All the Tex pouches measure 2 3/4" x 1". I leave the formed pouches alone but sometimes I will trim 1/16" off the top and bottom edges of the flats and punch a hole in the middle. With 3/8" ammo I don't need the 1" width, although it doesn't hurt. Bill leaves enough leather around the end hole so a mild trim on the width still leaves it very strong. The leather softens up after a short while and feels great. It's thick enough that I never get tears or bad stretching. I use the pouches for several thousand shots with no problems.

Here is a pic of 5 Tex pouches. They work great with flatbands, single thick tubes, single and double Chinese tubes.

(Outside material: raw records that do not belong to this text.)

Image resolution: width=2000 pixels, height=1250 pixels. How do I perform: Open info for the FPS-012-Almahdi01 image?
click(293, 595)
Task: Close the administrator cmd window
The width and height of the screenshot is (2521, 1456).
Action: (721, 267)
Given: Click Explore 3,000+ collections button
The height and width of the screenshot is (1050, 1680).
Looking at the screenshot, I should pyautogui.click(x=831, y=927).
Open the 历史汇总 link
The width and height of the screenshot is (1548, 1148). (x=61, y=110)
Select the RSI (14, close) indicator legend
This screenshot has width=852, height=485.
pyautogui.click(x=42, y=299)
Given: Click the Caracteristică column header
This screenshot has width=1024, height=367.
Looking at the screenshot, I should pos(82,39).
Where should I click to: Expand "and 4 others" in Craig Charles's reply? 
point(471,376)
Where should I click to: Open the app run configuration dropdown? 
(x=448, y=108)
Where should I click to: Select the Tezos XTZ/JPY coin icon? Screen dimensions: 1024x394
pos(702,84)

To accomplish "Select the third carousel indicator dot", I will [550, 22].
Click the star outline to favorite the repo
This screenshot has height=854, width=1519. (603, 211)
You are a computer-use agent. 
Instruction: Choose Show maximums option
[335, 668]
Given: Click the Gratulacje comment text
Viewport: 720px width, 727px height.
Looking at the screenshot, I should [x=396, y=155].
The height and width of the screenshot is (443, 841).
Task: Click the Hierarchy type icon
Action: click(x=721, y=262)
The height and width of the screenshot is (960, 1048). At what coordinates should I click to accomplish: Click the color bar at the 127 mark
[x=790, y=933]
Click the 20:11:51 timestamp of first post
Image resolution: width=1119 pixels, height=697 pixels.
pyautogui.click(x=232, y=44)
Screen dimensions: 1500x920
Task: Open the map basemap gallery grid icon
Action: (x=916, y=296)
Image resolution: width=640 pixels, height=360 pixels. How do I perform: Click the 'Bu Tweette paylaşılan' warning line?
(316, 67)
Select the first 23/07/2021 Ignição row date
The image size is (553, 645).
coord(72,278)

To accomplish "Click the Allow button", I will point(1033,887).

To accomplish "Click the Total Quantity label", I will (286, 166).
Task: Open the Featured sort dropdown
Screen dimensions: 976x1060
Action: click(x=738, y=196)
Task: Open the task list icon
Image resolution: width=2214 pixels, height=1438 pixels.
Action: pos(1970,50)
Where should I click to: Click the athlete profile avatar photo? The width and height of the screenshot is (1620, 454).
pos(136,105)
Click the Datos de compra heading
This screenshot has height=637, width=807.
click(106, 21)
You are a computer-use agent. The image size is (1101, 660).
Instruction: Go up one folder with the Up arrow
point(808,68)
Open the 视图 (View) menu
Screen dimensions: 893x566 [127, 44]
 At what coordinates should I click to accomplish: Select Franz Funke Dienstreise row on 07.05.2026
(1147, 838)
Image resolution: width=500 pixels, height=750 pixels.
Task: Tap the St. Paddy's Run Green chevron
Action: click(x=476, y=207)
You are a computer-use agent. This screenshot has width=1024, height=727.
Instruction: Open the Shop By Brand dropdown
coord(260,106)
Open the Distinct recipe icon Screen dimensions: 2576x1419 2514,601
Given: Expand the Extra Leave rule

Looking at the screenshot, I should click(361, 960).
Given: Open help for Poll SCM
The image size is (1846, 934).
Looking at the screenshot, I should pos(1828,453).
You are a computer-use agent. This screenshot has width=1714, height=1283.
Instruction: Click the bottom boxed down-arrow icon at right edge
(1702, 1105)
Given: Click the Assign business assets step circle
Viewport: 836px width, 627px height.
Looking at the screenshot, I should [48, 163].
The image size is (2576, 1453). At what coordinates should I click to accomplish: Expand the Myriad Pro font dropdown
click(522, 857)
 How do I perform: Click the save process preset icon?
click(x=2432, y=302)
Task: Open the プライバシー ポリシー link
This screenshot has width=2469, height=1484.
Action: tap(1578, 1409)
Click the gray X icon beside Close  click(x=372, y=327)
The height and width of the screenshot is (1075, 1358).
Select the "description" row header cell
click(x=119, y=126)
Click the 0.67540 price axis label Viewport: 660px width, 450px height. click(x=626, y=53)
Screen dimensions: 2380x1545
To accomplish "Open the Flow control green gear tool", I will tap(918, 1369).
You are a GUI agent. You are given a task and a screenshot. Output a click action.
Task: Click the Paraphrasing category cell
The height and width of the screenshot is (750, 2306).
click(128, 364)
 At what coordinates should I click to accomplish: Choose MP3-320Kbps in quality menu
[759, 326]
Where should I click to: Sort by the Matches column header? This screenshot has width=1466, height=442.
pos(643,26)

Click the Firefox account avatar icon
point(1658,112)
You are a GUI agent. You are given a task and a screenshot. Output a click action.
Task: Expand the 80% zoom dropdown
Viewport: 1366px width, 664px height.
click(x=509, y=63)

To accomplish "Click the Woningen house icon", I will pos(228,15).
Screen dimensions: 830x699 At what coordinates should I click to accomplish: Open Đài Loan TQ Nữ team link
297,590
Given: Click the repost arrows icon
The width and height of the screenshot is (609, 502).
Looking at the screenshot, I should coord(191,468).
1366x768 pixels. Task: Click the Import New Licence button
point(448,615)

Top pouch - formed and is on the second set of flat bands (1000+ shots)
Second pouch - flat pouch with approx 300 shots. Modified width and hole punched.
Third pouch - new, un-used. Trimmed width but no hole.
Forth pouch - flat pouch, hole punched. Double 1745s attached. Seen a few hundred shots.
Fifth pouch - formed pouch. Seen a couple sets of bands and a couple thousand shots.

Cheers,
Northerner


----------



## Northerner (Nov 9, 2010)

Picture


----------



## Ry-shot (Jul 22, 2011)

ive never tried tex's pouches , but they look and sound great !


----------



## Sean (Nov 17, 2011)

How did you get some to Canada?


----------



## Northerner (Nov 9, 2010)

Sean said:


> How did you get some to Canada?


Hi Sean,

I had them shipped to an American address and picked them up while on a holiday.

Cheers,
Northerner


----------



## Sean (Nov 17, 2011)

Thanks for that.


----------



## Tex-Shooter (Dec 17, 2009)

Thanks for the kudos on my pouches! -- Tex


----------



## LVO (Sep 25, 2011)

Great pouches! I put them on mine when I know someone is gonna be chuckin' rocks. I love how soft they get but never seem to wear out. 
And Tex is a pleasure to deal with and ships so quickly I get spoiled!

LVO


----------



## Pawpawsailor (Jun 8, 2012)

I like Tex's pouches too. What I like most is that his prices are much fairer than some of the others available.


----------



## Adirondack Kyle (Aug 20, 2012)

Tex pouches!!!! Thats all


----------



## Adirondack Kyle (Aug 20, 2012)

Iv gotten over 500 shots with tex flat pouches. And he plays no games when it comes to shipping. I get mine in upstate ny in two days!!


----------



## Sofreto (May 10, 2012)

Sean said:


> Thanks for that.


Hey Sean...if you like, I can send you some. If you are interested, PM me and let me know what you would like.


----------